→ **YOUR INSTRUCTIONS**: Return every line in the records below that contains the word "screenshot".

→ **RECORDS FOR THE EXERCISE**:
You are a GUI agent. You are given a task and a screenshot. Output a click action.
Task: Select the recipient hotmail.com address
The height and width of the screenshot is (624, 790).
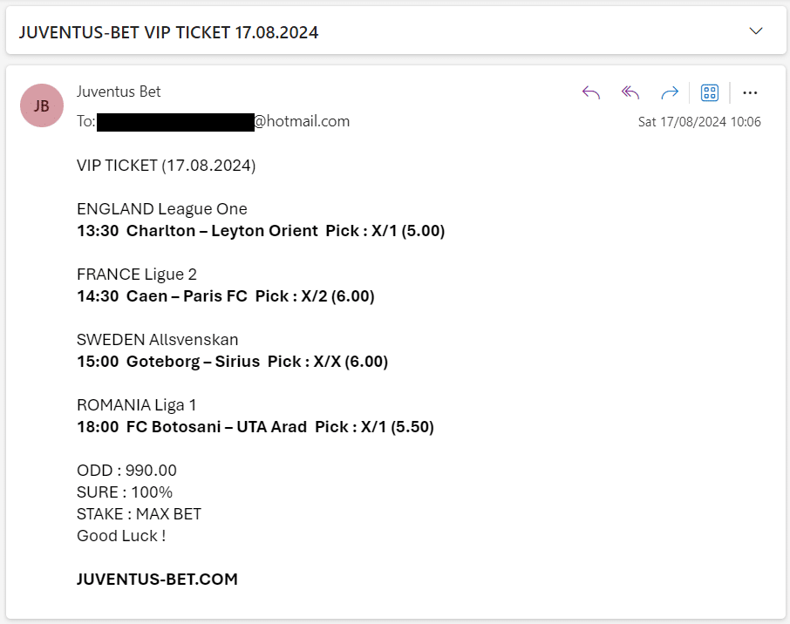[x=222, y=121]
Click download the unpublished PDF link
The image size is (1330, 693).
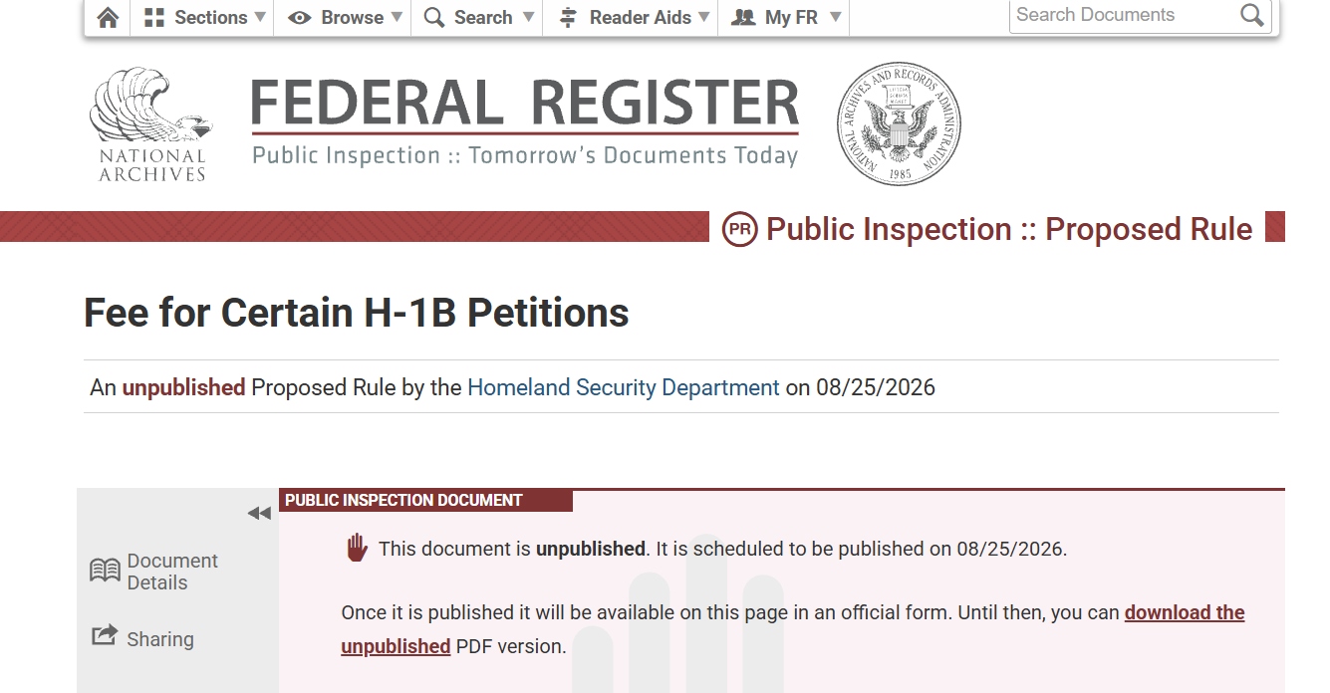793,629
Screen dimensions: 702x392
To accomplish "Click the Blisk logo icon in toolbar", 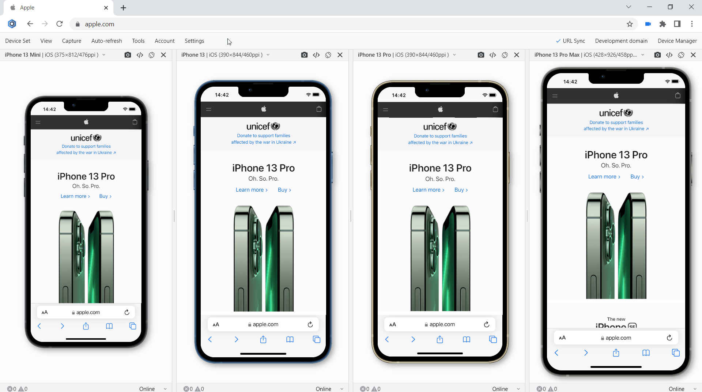I will (x=12, y=24).
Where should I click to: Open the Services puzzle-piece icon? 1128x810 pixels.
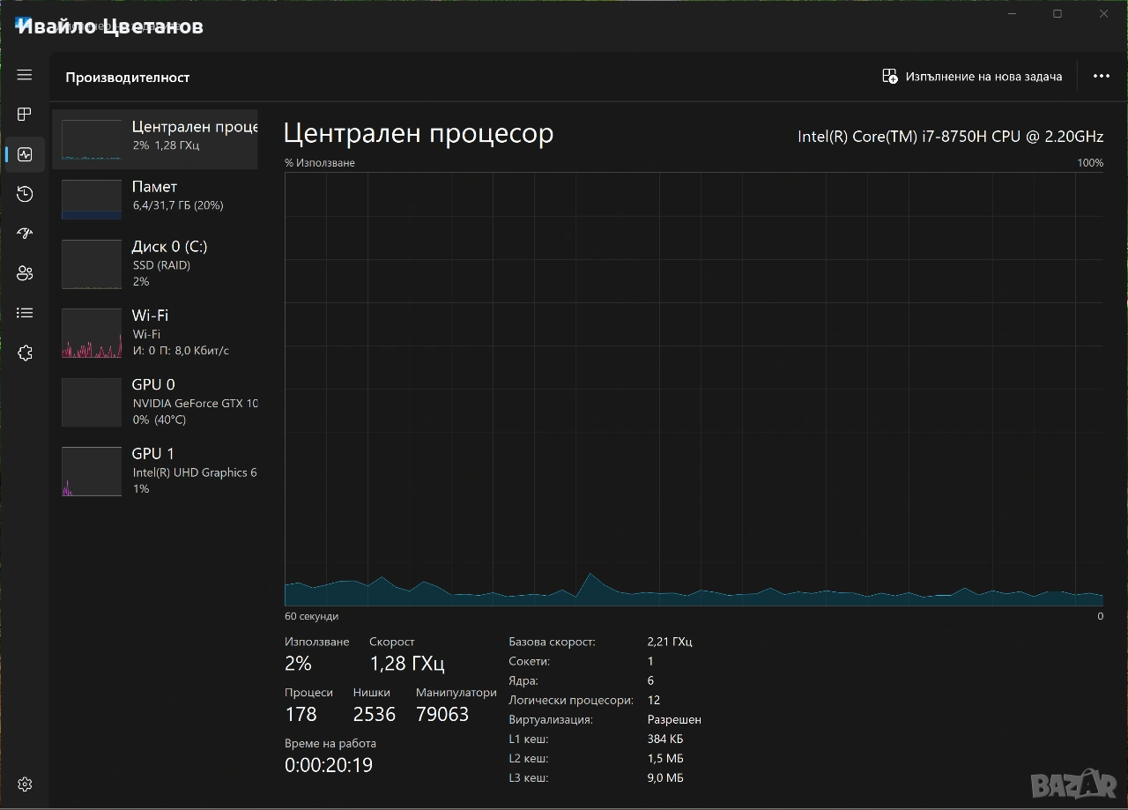(25, 353)

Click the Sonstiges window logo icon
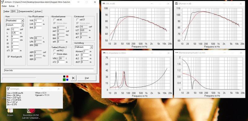[8, 89]
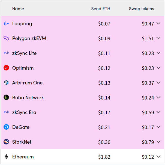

→ **ANSWER BELOW**:
You are a GUI agent. You are given a task and a screenshot. Output a click action.
The height and width of the screenshot is (624, 790).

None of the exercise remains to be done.